Zacząłeś od tego
a teraz jesteś pozytywnie zaskoczony mbike, który jest największym dziadkowozem w świecie graveli i oferuje bardziej wyprostowaną pozycję podczas jazdy niż sporo rowerów trekkingowych? Coś tu się kupy nie trzyma
Nie ma jednoznacznej odpowiedzi. Masz w planach inwestycje w rower (co się w tym przedziale cenowym totalnie nie opłaca) to szukaj jak najlepszej ramy, w innym wypadku trzeba brać najbardziej sensowny kompromis. Osobiście układałbym to (jeśli nie będziesz wymieniał gratów) w w kolejności karbonowy widelec>osprzęt>sztywne osie.

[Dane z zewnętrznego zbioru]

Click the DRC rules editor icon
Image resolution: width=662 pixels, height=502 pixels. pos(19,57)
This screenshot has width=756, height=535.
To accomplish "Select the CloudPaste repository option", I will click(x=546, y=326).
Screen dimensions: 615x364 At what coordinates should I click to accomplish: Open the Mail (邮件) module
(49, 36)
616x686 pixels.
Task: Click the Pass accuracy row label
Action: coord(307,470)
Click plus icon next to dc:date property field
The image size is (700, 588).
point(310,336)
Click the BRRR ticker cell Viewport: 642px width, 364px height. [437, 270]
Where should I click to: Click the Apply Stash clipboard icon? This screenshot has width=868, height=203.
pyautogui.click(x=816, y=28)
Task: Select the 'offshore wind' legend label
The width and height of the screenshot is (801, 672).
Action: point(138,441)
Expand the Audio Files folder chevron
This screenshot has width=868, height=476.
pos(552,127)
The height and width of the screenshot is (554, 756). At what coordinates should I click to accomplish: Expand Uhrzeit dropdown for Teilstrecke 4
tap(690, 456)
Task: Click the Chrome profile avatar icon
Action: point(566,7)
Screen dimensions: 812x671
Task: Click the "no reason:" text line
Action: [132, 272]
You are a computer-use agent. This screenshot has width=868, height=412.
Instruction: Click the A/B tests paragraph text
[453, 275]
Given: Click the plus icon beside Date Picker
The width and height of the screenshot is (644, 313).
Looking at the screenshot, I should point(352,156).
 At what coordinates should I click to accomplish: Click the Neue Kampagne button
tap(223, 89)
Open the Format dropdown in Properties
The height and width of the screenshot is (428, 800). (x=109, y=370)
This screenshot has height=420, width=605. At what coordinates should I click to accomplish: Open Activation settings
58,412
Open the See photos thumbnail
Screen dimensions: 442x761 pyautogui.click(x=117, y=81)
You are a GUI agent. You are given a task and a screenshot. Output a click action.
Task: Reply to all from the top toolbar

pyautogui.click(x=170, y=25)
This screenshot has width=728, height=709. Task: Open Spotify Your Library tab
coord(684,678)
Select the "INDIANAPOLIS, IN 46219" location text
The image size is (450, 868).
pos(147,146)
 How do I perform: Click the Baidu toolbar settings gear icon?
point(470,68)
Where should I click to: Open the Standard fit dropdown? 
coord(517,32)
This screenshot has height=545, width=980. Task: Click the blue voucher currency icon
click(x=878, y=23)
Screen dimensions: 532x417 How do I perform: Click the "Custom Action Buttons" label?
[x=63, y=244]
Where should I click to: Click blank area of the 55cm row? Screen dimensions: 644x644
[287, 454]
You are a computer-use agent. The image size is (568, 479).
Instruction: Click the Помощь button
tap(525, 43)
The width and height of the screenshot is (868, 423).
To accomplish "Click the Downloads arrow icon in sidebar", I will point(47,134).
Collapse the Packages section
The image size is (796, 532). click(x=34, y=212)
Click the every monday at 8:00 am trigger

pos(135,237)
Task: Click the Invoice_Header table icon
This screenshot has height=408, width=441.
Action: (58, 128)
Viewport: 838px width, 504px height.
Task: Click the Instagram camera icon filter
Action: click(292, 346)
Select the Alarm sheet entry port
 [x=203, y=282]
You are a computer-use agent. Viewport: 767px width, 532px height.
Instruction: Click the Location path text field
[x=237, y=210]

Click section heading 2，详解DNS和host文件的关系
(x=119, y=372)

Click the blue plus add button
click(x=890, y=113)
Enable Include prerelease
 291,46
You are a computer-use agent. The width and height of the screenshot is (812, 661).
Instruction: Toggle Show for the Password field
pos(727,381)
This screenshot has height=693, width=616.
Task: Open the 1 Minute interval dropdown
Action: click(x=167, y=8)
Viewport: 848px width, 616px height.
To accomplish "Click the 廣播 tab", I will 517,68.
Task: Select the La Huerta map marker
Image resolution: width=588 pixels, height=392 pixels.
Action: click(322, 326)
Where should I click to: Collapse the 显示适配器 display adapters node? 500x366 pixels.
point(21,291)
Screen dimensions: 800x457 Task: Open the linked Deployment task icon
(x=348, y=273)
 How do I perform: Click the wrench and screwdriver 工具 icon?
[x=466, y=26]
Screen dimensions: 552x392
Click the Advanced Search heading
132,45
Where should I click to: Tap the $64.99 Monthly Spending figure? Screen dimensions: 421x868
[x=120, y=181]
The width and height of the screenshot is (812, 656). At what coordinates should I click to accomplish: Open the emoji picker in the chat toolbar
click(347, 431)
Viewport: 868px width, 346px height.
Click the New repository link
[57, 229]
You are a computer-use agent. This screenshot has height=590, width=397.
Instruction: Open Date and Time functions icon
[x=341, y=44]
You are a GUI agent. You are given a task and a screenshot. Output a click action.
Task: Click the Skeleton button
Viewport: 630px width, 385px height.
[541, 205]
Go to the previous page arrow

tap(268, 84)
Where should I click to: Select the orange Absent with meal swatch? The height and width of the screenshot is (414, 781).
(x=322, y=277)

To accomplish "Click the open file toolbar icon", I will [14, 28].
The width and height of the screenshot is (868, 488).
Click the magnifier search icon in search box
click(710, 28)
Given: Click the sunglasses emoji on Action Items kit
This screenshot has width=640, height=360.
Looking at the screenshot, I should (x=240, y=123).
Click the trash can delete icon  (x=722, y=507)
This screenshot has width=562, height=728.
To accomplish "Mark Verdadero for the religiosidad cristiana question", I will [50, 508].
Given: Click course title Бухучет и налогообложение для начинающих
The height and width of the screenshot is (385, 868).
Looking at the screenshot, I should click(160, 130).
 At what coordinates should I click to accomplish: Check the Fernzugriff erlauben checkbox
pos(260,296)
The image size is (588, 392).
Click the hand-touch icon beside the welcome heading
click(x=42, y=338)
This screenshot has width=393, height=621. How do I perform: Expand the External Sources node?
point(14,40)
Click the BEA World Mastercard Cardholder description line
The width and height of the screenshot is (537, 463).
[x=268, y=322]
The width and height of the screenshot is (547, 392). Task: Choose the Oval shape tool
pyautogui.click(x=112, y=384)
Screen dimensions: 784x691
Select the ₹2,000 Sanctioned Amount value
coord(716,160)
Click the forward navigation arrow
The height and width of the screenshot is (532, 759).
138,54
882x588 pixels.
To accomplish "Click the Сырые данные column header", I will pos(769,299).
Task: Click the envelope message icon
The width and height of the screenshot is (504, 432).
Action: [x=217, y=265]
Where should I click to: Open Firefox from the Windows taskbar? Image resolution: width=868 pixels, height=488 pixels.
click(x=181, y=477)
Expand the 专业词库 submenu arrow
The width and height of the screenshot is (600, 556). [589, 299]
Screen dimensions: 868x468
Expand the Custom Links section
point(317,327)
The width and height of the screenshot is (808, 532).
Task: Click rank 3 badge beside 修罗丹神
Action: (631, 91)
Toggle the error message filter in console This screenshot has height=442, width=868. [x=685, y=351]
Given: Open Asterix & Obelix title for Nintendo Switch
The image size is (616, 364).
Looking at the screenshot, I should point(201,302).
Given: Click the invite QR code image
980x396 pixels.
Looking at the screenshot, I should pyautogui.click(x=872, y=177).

Wiesz ile cię dzieli od kompletnego, świetnie skonfigurowanego gravela gdzie nie ma się do czego przyczepić? 1500 złotych, Czy to dużo czy mało sam sobie odpowiedz. 5999 złotych, tyle katalogowo kosztuje romet aspre 2, który ma sztywne osie, karbonowy widelec i pełną grupę shimano grx z hydraulicznymi hamulcami, nie musisz do tego roweru nic dokładać, ma wszystko co współczesny gravel powinien mieć. W kwestii rowerowych wydatków lepiej raz a porządnie unikając niepotrzebnych, pośrednich wydatków. Niektórzy się do tego zastosują, inni zrozumieją spoglądając na stan konta po próbach pudrowania trupa.